Copy the lines below verbatim, beginning with the line that includes "This screenshot has width=1232, height=973." and continuing to the end; leave out everything before it.

<<<<

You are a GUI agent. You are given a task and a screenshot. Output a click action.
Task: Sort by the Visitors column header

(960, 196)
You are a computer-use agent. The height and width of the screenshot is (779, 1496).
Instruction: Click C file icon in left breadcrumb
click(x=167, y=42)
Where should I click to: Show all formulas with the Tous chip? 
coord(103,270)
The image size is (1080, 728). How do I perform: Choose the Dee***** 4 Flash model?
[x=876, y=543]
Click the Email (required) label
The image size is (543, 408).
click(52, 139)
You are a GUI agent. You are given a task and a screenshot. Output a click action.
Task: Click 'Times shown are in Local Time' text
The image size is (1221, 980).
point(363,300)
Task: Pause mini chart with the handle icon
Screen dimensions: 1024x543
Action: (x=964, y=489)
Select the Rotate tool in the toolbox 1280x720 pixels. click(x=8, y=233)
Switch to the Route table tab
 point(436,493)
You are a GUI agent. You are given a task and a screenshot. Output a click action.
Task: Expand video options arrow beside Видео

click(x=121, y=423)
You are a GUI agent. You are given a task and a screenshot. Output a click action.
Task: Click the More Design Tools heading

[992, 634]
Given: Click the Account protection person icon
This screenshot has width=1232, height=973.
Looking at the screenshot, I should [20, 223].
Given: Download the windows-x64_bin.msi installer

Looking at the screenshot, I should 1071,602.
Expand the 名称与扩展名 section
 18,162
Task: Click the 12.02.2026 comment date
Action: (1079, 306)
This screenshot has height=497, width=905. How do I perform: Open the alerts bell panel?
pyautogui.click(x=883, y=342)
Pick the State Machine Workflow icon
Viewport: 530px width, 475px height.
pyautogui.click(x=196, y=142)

>>>>

**EXERCISE RESULT**
This screenshot has width=1232, height=973.
Looking at the screenshot, I should [20, 223].
Given: Download the windows-x64_bin.msi installer

Looking at the screenshot, I should 1071,602.
Expand the 名称与扩展名 section
 18,162
Task: Click the 12.02.2026 comment date
Action: (1079, 306)
This screenshot has height=497, width=905. How do I perform: Open the alerts bell panel?
pyautogui.click(x=883, y=342)
Pick the State Machine Workflow icon
Viewport: 530px width, 475px height.
pyautogui.click(x=196, y=142)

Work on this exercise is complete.